Within the entries below, find every line that has the string "computer", then copy it.

+++ DATA TO PROCESS +++

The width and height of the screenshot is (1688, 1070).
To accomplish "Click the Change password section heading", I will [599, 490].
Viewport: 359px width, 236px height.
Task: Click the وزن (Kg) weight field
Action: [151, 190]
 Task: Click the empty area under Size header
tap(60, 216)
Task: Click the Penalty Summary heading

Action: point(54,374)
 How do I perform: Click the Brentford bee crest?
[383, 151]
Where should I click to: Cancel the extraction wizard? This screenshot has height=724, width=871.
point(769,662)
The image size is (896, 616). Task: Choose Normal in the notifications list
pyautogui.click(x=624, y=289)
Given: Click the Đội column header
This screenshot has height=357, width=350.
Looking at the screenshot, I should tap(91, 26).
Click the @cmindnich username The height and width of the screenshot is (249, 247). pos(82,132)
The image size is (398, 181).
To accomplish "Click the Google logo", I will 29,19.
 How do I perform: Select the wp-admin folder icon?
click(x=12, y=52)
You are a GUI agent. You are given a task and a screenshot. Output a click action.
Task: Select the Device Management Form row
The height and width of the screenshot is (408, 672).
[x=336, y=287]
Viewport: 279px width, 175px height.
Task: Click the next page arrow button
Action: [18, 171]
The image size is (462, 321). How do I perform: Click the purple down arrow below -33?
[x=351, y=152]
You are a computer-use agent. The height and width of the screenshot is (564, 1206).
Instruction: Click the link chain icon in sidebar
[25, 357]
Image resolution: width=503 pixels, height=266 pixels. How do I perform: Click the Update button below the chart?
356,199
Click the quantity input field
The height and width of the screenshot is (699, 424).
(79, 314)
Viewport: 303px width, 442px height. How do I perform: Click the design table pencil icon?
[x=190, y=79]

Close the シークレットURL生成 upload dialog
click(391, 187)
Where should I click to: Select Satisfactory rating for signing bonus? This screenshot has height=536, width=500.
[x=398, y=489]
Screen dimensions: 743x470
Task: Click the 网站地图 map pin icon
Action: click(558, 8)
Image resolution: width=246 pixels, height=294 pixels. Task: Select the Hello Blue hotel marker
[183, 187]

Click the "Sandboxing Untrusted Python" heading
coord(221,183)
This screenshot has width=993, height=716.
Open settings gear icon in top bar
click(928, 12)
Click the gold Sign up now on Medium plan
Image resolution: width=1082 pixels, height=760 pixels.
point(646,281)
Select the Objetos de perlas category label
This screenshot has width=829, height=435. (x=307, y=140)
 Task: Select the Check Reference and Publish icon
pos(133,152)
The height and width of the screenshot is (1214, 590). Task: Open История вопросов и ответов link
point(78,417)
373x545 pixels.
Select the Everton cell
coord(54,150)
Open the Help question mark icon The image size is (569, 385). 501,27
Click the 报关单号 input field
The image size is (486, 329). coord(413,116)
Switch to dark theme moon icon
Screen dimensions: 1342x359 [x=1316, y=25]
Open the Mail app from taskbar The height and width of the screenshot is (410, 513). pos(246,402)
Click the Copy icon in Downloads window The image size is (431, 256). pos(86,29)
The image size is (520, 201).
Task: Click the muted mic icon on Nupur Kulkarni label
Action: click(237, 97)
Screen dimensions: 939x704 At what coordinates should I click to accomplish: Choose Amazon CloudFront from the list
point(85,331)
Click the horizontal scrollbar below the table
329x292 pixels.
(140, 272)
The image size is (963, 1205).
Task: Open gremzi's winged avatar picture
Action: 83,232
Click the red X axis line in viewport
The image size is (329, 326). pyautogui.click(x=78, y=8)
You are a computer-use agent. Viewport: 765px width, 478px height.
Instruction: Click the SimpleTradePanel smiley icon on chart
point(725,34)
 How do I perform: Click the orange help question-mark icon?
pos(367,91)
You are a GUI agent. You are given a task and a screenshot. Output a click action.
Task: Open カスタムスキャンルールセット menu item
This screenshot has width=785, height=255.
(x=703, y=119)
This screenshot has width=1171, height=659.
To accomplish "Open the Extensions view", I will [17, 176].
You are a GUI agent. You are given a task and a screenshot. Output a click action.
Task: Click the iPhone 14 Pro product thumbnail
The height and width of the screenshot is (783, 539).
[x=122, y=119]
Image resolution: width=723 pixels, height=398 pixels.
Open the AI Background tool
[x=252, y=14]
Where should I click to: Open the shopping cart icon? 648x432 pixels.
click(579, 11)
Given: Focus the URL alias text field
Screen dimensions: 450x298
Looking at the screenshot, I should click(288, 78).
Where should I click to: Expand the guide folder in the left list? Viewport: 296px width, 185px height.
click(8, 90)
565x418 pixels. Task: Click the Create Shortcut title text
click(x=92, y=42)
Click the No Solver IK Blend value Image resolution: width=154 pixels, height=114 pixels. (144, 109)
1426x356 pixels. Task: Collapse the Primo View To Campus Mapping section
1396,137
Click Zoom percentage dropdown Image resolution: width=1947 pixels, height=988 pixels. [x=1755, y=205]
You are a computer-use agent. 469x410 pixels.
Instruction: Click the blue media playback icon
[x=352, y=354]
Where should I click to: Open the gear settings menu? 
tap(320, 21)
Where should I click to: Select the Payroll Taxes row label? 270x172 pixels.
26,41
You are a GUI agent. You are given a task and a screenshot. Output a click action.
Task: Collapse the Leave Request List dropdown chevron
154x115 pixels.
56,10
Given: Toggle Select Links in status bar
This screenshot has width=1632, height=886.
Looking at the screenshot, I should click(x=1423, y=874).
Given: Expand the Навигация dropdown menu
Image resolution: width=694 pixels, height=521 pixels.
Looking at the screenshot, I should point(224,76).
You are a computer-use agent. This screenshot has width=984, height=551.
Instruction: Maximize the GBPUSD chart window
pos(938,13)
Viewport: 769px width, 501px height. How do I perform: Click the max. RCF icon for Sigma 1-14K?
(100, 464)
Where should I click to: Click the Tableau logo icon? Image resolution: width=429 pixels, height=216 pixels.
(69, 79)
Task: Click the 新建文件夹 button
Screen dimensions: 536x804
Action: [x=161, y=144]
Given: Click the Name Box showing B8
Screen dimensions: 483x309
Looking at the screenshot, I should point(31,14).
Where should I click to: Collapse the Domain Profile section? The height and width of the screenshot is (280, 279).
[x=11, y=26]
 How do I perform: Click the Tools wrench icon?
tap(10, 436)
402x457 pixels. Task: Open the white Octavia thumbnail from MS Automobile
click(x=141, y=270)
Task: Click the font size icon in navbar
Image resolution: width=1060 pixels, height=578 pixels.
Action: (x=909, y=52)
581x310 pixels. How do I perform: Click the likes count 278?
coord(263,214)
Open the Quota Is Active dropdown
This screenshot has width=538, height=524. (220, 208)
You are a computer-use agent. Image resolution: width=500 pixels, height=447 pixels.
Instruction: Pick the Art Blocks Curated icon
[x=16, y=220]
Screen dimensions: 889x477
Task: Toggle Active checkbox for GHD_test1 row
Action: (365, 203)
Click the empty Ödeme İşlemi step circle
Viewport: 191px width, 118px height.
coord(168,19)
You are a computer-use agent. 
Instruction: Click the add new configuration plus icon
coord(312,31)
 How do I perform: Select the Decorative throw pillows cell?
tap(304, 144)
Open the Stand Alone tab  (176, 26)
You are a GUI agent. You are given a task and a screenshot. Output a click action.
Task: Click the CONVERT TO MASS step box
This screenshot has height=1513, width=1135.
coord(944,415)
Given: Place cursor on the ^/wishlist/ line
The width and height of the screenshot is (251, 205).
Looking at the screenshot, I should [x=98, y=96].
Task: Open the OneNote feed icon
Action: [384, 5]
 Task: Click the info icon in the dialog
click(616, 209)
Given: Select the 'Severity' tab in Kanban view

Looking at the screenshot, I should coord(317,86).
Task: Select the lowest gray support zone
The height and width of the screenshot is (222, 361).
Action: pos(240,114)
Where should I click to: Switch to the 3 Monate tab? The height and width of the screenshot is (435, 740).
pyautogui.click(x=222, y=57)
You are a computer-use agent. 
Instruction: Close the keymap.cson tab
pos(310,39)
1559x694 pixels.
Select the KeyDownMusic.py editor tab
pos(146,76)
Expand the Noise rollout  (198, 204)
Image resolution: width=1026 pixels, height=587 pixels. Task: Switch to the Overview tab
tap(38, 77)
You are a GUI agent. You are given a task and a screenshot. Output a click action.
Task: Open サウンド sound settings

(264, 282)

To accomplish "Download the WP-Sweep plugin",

+++

**ANSWER BOX**
You are a computer-use agent. The height and width of the screenshot is (564, 1206).
You are a computer-use agent. Viewport: 765px width, 478px height.
You are a computer-use agent. 469x410 pixels.
You are a computer-use agent. This screenshot has width=984, height=551.
You are a computer-use agent. Image resolution: width=500 pixels, height=447 pixels.
You are a computer-use agent. 
You are a computer-use agent. 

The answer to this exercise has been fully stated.